The ‘war power’ of the President of the USA has been the subject of much controversy, especially in the context of the scope of the President’s right to commit US forces to military operations abroad without the consent of Congress, with particular reference to the conflict in Indo-China. See Berk v Laird (1970), ILR, 56, p 21; Sarnoff v Connally (1972), ILR, 60, p 14; Mitchell v Laird, ILM, 12 (1973), p 631; Congressional Report (April 1973), ibid, p 699; State Department Memorandum of 30 April 1973, ibid, p 714; Holtzman v Schlessinger, ibid, pp 783, 822, 829, 842, and Note by Hall, ILM, 13 (1974), pp 446–7; Congressional Joint Resolution of 7 November 1973 (War Powers Resolution), ILM, 12 (1973), p 1521; Drinan v Nixon, AJ, 68 (1974), p 336; Lowry v Reagan, AJ, 82 (1988), p 596; Franck, AJ, 71 (1977), pp 605–41; Sofaer, War, Foreign Affairs and Constitutional Power: The Origins (1976); Wormuth and Firmage, To Chain the Dogs of War (1986); Franck, AJ, 83 (1989), pp 766–77; Reisman, ibid, pp 777–85; Raven-Hansen, ibid, pp 786–95.
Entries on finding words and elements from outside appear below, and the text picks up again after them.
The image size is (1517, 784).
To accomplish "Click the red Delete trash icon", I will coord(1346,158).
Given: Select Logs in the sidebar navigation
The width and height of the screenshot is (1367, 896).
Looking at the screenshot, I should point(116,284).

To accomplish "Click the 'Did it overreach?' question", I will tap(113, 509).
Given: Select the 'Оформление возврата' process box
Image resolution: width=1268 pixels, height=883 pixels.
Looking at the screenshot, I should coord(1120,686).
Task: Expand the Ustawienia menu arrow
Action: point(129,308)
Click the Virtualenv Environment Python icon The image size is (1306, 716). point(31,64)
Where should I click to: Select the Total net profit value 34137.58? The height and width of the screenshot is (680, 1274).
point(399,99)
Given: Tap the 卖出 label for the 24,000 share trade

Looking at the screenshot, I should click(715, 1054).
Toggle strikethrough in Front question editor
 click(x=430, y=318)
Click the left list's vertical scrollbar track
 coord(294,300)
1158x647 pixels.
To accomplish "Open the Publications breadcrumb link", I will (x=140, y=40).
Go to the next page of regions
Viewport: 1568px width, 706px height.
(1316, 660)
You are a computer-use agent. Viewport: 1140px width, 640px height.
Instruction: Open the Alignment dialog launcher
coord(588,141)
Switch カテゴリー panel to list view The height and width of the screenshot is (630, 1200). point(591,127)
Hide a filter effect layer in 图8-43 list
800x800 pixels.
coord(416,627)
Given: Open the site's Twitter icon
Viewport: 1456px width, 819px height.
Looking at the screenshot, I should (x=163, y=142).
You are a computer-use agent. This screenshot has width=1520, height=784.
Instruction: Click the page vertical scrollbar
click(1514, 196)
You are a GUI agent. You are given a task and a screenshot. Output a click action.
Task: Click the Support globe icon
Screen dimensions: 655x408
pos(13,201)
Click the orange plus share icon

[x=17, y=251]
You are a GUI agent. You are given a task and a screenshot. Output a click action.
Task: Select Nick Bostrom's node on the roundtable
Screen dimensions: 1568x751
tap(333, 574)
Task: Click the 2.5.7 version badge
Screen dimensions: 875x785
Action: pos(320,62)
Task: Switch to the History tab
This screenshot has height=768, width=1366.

A state which is not fully independent may not be entitled in international law to claim the same treatment for its head. Other states may, of course, accord to them the same treatment as they accord to a head of a fully sovereign state, even if that is not required by international law. See § 81, n 3 and § 82, n 4.

The basis for the special treatment accorded Heads of State is variously ascribed, inter alia, to the dignity which is a recognised quality of states as international persons (§ 115); the respect due to them as representatives of sovereign states; their personal character as sovereigns (in the case of monarchs); the equality and independence of sovereigns and sovereign states and the principle par in parem non habet imperium; the incompetence of municipal law in an essentially international relationship; the practical need to ensure the free exercise by him of his functions as the highest organ of the state; the requirements of satisfactory international intercourse; the implied licence of the state being visited; and the dictates of international comity and courtesy. At one time or another each of these considerations has to a greater or lesser degree played its part, in conjunction in particular countries with purely domestic considerations, such as the English doctrine that the Crown could not be sued in its own courts. The law relating to the position of Heads of State abroad has affinities with, but is now separate from, that relating to state immunity (which has a common origin in the identification of a sovereign with his state) and the treatment of diplomatic envoys (who also represent sovereign states).

See §§ 448, 449.

In 1967 President de Gaulle of France, while on an official visit to Canada, made a speech which was understood as pledging the support of France for the secessionist movement in the Canadian province of Quebec — an impression which the President did nothing to remove. This was regarded as an interference in Canadian internal affairs, and the reaction was such that the President felt it necessary to terminate his official visit. See RG, 72 (1968), pp 164–6.

A case of a state taking formal action to forbid entry to its territory of the Head of State of a friendly foreign country occurred in April 1987 when the US Department of Justice announced that it had placed President Waldheim of Austria on a ‘stop list’ barring him from entry into the USA as a private citizen because of his activities during the Second World War. See RG, 91 (1987), pp 1315–16.